Segment Start: EXERCISE MATERIALS

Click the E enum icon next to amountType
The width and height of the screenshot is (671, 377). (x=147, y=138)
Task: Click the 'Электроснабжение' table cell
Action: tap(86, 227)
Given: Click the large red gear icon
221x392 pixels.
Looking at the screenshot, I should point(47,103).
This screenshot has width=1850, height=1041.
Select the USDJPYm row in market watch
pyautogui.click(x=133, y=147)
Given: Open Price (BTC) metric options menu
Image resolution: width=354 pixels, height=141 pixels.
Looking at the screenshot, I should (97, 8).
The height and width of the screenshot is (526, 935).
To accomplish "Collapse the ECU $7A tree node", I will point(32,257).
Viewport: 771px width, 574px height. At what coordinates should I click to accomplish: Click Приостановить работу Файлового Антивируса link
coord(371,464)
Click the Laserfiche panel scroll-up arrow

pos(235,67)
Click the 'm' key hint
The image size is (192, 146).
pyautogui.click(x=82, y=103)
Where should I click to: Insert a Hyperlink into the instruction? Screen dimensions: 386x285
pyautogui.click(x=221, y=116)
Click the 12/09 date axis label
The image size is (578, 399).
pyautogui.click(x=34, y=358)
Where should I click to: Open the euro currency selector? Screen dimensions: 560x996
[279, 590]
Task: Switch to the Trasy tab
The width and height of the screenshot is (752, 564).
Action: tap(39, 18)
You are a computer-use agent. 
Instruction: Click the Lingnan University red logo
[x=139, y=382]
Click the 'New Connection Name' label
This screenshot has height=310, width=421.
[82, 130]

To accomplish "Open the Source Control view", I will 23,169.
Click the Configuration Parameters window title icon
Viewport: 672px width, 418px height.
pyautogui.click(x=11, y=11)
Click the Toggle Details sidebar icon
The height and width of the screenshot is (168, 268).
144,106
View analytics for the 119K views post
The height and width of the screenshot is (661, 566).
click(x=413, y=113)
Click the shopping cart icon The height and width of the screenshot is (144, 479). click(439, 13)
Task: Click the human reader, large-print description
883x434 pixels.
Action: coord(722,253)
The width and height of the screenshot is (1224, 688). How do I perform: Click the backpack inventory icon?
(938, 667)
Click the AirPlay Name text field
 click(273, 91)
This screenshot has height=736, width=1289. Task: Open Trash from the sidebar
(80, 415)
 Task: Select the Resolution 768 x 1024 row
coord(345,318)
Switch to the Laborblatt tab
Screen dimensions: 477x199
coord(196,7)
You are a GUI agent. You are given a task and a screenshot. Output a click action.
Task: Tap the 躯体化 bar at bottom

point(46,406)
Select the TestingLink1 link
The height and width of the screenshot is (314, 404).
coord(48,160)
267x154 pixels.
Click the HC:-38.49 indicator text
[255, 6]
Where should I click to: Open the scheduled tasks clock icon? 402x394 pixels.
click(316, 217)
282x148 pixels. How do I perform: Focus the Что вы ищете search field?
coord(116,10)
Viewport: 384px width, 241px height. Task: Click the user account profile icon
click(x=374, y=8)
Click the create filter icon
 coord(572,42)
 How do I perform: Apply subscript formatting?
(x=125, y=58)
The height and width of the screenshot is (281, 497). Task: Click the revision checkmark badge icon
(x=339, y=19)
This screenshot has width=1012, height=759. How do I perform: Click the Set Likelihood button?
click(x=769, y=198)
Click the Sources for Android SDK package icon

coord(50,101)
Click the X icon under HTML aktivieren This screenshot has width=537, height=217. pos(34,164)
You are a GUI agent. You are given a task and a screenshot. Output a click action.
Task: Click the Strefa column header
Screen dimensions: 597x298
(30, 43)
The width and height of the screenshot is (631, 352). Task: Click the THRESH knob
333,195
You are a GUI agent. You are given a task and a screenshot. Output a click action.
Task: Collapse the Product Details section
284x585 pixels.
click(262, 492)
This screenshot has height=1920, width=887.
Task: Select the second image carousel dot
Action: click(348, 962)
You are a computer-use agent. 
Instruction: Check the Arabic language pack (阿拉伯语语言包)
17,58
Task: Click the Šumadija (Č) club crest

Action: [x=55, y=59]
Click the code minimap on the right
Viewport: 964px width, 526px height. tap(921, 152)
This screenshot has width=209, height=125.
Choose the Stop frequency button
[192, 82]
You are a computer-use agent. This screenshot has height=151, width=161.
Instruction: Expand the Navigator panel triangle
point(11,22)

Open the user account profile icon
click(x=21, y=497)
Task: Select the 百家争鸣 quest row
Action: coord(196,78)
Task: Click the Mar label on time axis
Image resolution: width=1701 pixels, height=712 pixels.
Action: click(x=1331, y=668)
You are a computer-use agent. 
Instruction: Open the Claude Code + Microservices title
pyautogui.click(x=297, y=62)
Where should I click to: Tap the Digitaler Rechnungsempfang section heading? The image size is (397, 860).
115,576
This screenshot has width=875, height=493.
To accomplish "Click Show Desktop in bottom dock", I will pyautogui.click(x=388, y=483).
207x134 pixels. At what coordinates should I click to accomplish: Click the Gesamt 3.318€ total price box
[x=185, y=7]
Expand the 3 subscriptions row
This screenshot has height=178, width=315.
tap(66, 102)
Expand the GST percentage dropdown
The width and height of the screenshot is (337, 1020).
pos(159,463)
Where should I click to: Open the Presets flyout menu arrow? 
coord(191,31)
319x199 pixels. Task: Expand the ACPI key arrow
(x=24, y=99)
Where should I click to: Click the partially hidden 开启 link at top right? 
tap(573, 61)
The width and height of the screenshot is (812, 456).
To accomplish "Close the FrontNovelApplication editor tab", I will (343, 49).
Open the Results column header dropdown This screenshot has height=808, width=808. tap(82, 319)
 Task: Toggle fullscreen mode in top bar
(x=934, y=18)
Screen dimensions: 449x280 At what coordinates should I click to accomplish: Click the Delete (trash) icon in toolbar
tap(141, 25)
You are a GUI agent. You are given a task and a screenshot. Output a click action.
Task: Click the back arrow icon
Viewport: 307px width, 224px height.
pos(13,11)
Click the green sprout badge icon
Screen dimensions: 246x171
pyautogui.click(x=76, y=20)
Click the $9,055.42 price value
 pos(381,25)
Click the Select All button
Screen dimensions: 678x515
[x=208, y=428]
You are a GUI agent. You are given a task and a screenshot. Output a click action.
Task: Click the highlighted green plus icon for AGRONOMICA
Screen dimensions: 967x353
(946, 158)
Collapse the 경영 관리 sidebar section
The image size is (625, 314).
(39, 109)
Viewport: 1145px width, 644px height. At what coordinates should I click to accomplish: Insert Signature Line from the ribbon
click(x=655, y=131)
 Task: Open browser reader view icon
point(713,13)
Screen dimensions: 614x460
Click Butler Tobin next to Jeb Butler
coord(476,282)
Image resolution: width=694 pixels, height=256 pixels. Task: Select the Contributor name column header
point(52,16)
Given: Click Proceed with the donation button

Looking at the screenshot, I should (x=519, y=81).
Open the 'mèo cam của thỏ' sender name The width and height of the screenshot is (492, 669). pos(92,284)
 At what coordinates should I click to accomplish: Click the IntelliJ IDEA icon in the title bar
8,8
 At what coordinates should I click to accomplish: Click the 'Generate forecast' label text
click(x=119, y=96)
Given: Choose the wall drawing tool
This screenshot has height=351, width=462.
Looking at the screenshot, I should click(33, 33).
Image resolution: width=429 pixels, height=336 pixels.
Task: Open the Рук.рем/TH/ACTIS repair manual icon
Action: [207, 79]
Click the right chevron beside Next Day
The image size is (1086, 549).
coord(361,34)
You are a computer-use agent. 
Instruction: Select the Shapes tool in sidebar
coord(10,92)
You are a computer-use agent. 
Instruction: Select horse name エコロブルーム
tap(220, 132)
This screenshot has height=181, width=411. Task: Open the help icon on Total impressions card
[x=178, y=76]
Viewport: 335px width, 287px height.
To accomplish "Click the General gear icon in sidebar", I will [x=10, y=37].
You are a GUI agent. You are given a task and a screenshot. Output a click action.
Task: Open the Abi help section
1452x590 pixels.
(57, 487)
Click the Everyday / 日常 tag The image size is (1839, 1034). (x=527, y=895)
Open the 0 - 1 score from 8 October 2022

Segment End: EXERCISE MATERIALS

WHAT TO PRODUCE. From the listing, copy every line where the string "gear" appears.

EXERCISE ANSWER.
Given: Click the large red gear icon
To accomplish "Click the General gear icon in sidebar", I will [x=10, y=37].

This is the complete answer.